According to reputable sources, this blog contains 0.00006% of the world’s knowledge.
- The large language models (LLMs) that underlie tools like ChatGPT and Bing-AI are being used as question-answering tools. If you listen to the hype surrounding what LLMs can do, you can hardly be faulted for thinking that is has every fact known to humankind and can answer any question.
- One of the most popular large language models, GPT-3, was trained with several large text datasets.
- One dataset, C4 (a filtered version of the Common Crawl), is 60% of the text used in training.
- According to this article in the Washington Post, dltj.org is 0.0001% of the tokens in the C4 dataset.
How much is 0.0001% of the GPT-3 training set?
It is a quarter of an inch (half a centimeter) off sea level on a climb up Mount Everest. (Source: Wolfram Alpha)

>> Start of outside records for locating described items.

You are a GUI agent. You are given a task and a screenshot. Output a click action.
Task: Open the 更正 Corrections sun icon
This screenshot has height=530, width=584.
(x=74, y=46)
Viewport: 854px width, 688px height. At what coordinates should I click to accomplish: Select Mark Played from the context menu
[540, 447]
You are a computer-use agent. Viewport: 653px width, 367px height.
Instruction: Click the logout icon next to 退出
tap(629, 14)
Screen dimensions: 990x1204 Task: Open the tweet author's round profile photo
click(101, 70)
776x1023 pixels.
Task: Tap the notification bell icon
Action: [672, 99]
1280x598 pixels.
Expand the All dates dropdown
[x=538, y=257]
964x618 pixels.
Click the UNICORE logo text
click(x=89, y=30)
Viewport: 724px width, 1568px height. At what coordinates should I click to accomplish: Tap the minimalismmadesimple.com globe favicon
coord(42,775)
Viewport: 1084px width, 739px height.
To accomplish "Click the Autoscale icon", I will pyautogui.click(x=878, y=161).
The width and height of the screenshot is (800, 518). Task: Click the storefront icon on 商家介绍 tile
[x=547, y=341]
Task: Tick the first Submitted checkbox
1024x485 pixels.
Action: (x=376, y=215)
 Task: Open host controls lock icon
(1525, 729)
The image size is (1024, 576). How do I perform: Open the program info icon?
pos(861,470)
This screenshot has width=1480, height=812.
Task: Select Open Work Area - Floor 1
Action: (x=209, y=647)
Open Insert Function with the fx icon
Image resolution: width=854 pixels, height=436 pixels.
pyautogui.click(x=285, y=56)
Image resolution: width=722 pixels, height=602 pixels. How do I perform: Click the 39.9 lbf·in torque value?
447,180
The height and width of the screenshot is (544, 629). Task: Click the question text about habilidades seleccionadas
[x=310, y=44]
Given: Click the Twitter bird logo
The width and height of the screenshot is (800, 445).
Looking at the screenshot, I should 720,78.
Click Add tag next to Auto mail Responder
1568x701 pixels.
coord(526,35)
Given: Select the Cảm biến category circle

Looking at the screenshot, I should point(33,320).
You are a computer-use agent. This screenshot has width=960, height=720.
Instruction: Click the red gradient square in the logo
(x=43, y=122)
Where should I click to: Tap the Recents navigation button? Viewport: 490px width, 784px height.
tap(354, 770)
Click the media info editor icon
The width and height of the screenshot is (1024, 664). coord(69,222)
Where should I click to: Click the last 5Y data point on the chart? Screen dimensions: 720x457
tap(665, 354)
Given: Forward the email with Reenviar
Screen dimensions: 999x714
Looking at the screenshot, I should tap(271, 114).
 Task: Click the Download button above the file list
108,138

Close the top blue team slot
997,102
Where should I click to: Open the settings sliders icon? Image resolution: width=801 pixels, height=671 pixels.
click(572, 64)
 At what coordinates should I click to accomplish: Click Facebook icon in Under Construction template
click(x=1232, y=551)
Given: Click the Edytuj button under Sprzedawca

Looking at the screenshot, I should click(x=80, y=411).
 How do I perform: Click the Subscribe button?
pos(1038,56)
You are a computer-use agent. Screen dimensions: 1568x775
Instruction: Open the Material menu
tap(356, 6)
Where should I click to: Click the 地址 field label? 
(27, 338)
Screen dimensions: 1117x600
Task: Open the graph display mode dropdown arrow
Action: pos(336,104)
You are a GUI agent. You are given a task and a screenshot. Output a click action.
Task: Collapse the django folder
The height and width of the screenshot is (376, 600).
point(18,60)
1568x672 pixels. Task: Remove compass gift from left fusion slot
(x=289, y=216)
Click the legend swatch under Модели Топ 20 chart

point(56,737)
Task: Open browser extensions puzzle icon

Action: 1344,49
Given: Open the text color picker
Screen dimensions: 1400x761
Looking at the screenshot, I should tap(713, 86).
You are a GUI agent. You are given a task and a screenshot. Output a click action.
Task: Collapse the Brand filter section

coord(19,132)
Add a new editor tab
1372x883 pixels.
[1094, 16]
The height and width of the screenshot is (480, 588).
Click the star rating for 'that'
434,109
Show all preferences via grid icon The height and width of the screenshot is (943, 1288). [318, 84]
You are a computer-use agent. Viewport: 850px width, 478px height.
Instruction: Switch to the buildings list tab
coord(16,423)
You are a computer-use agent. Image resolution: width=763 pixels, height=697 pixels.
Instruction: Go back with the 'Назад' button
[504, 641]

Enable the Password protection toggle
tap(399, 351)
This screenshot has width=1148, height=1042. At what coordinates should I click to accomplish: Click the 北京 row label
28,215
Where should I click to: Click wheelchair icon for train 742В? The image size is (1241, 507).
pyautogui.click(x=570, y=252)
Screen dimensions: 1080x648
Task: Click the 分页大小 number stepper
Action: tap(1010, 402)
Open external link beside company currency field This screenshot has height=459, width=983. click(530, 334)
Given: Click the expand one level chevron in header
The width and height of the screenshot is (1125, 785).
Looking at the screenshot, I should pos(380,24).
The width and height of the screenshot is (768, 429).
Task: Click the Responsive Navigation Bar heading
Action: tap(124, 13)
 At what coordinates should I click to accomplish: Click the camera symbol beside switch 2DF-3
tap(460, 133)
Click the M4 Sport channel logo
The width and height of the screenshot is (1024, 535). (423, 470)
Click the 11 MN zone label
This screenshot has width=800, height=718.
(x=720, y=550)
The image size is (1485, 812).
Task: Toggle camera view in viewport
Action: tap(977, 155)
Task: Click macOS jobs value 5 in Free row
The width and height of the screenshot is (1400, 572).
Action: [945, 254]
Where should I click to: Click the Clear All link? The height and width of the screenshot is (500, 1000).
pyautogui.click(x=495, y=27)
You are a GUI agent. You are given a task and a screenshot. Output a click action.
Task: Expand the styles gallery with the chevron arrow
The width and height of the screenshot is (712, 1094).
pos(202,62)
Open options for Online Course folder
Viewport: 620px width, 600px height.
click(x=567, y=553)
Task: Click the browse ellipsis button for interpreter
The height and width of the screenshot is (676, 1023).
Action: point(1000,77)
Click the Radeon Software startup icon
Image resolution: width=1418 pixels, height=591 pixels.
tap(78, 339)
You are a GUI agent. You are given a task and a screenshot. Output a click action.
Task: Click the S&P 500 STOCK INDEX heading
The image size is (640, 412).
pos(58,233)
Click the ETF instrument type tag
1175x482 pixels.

It is almost 8 feet (2.5 meters) of a journey from Washington, DC, to San Francisco, California (Source: Wolfram Alpha)
In contrast, the content from the New York Times is 0.036% of the training dataset, or 9/10ths of a mile (1.4km) on that journey.
(A note about assumptions: OpenAI hasn’t published the contents of the training data for GPT-3.5—which is used in ChatGPT—and GPT-4. So this post uses the data from GPT-3 as listed in Wikpedia. )
You can use the search tool near the bottom of the Washington Post article to see where your favorite website ranks.
But also read the article to explore what is in the C4 version of the Common Crawl.
As much as OpenAI is trying to put guardrails on the output, the model itself is trained on some pretty offensive stuff.